David sees a two-masted felucca with lateen sails! Then 50 more just like it, each manned by more than 50 men -- 20 or 30 at oars. It is his own Pellucidarian Navy constructed by Perry. Hooja’s canoe is sunk by a cannon ball. In the ensuing battle Hooja's dugout fleet is crippled. Perry stops the killing to take survivors aboard the Amoz. David’s party is rescued by bronze Mezop sailors led by Ja. The battle with Hooja’s fleet resumes as David orders the ships into a large circle. (Ship construction is discussed at length, Perry’s knowledge and Ja’s practical advice.) With only 10 canoes remaining, David persuades the remnants to surrender. Ja wants to kill them, but David wants them to return to Hooja’s Island and the Mahar Cities with news of a new power in the land. The irony of Perry’s invention of gunpowder, firearms and cannon is Innes does not like to see killing. The Mezops pay homage to David, the emperor of Pellucidar. David makes Ja the King of Anoroc and elevates the 49 captains to dukes. Perry's map of Pellucidar is described in detail. David learns how thousands of Mezops built the fleet and weapons were fashioned so quickly. The Mezops were anxious to help and hungry for knowledge. Perry created an industrial system of mines and factories guarded by forts. David remarks “it is nothing short of a miracle to transplant all the wondrous possibilities of the twentieth century back to the Stone Age.” Perry wants to make more and better weapons, but David argues for inventions of peace -- sewing machines, harvesters, plows, telephones, schools, printing presses.
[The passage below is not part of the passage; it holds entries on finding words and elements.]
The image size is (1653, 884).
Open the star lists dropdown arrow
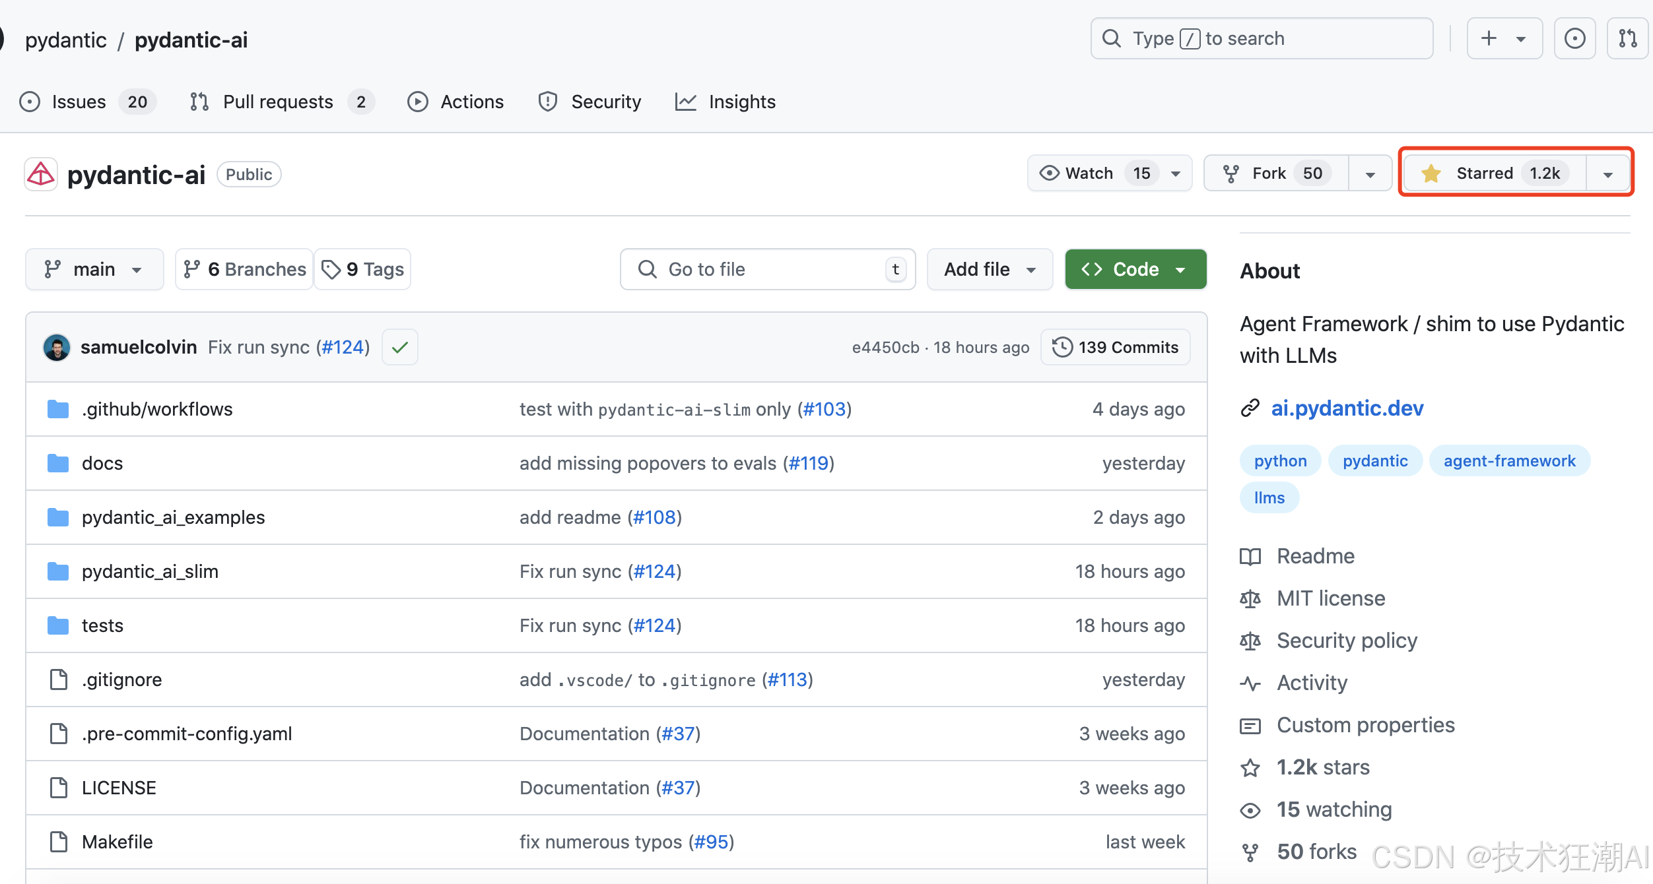pos(1608,174)
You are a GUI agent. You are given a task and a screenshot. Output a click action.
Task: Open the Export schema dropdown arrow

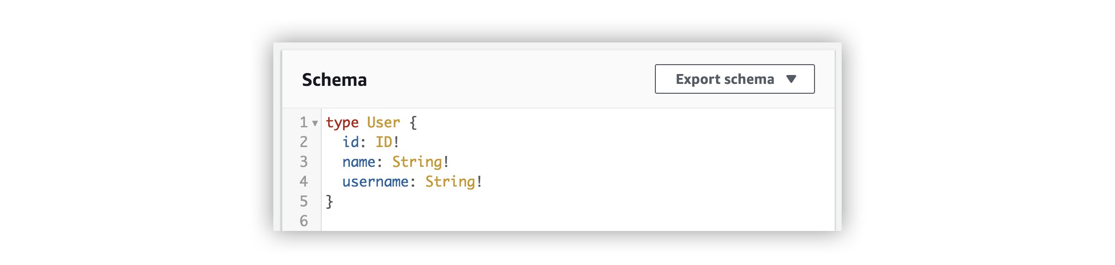tap(791, 79)
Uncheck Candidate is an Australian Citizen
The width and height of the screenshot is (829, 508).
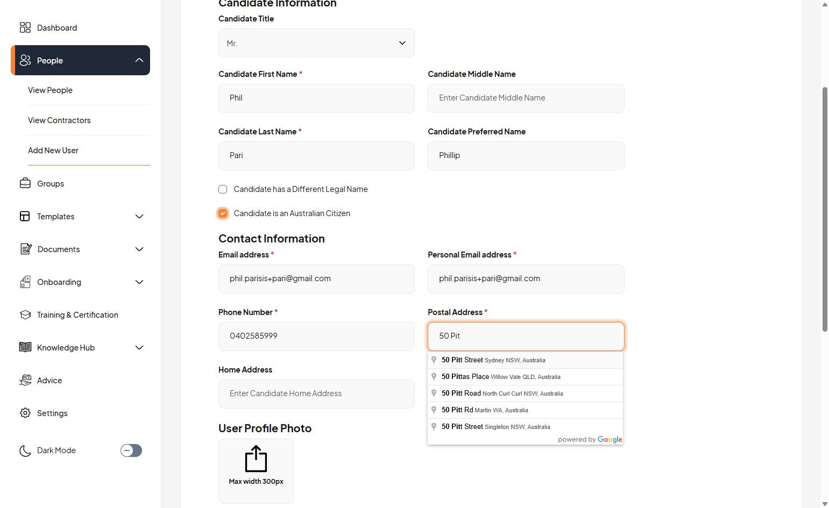point(223,213)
CHAPTER 15: CONQUEST AND PEACE

David Adams

The fleet reduces Hooja’s island stronghold and Juag and his tribe return to their hilltop home. Juag is made King. Peaceful coexistence with Gr-gr-gr and the beast-men is established. Meanwhile, Ghak’s army besieges Goork's walled village. The fleet sails to the Thurian's coastal village, which quickly surrenders. Goork swears allegiance before David's fleet sails up river to Sari, followed by Ghak's army. Innes' plans war against the Mahars, his army attacking one Mahar city after another. At Phutra the Sagoths are absolutely exterminated. The Mahars flee underground, releasing poison gas when pursued. Perry seals cave entrances with explosives, the Mahars flee to avoid being buried alive. Flying to an inland sea, the army follows, attacking Mahars from a ridge. The Mahars swim away, but are met by Ja’s fleet, killing more before they dive and swim southward. Following Phutra, David discovers Perry teaching a Mezop youth how to read. Ja and David sail to South Island, the southernmost of the Anorocs to make peace, then to distant Luana, adding adding by battle to the empire of allies. Mahar battles continue as far north as Amoz. David, always victorious, follows the Mahar retreat northward. The Sagoths defect and join David’s army. David frees seven countries from Mahar domination, each joins his federation. The Mahars are driven beyond the empire. David guesses there must be hundreds or thousands of Mahar cities in far-distant lands. Sari becomes the seat of David’s empire. Mills, factories, and schools are built. The people are happy working at something they enjoy. There is no money, only a system of simple exchange. Private wealth cannot be held and all excess reverts to the government. David and Dian live in a great palace overlooking the gulf. An observatory develops a way of telling 24 hour time. They have wireless and telephonic communications. Innes thinks he has created a Utopia. Perry is laying out a railway-line from Sari to Amoz. David and Dian are content.